- [PROMPT]:
Please write out the records below word for word, from their first line up to and including the line that contains "coordinates (684, 938).".

- [DATA SHOWN]:

==================================================

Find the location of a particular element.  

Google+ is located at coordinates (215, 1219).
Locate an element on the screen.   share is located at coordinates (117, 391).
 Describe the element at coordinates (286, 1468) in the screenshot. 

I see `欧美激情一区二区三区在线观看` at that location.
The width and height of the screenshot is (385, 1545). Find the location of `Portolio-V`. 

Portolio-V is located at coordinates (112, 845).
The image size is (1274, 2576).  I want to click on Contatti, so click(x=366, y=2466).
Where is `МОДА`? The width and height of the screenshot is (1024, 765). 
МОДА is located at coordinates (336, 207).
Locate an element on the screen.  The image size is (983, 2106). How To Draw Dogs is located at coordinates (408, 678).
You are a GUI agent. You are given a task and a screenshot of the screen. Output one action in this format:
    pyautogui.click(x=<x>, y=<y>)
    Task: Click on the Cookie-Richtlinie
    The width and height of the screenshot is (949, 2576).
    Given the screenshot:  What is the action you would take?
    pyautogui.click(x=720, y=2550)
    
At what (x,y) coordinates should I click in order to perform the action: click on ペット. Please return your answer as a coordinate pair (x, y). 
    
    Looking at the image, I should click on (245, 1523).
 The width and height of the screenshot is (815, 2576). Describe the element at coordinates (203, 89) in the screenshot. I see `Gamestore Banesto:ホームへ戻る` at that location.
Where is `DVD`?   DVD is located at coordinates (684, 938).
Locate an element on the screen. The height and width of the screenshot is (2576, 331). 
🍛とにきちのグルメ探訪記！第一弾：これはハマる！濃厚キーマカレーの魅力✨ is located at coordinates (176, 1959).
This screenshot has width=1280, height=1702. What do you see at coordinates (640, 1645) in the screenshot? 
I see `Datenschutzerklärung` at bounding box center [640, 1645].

==================================================

- [TASK ANSWER]:
Find the location of a particular element.  

Google+ is located at coordinates (215, 1219).
Locate an element on the screen.   share is located at coordinates (117, 391).
 Describe the element at coordinates (286, 1468) in the screenshot. 

I see `欧美激情一区二区三区在线观看` at that location.
The width and height of the screenshot is (385, 1545). Find the location of `Portolio-V`. 

Portolio-V is located at coordinates (112, 845).
The image size is (1274, 2576).  I want to click on Contatti, so click(x=366, y=2466).
Where is `МОДА`? The width and height of the screenshot is (1024, 765). 
МОДА is located at coordinates (336, 207).
Locate an element on the screen.  The image size is (983, 2106). How To Draw Dogs is located at coordinates (408, 678).
You are a GUI agent. You are given a task and a screenshot of the screen. Output one action in this format:
    pyautogui.click(x=<x>, y=<y>)
    Task: Click on the Cookie-Richtlinie
    The width and height of the screenshot is (949, 2576).
    Given the screenshot:  What is the action you would take?
    pyautogui.click(x=720, y=2550)
    
At what (x,y) coordinates should I click in order to perform the action: click on ペット. Please return your answer as a coordinate pair (x, y). 
    
    Looking at the image, I should click on (245, 1523).
 The width and height of the screenshot is (815, 2576). Describe the element at coordinates (203, 89) in the screenshot. I see `Gamestore Banesto:ホームへ戻る` at that location.
Where is `DVD`?   DVD is located at coordinates (684, 938).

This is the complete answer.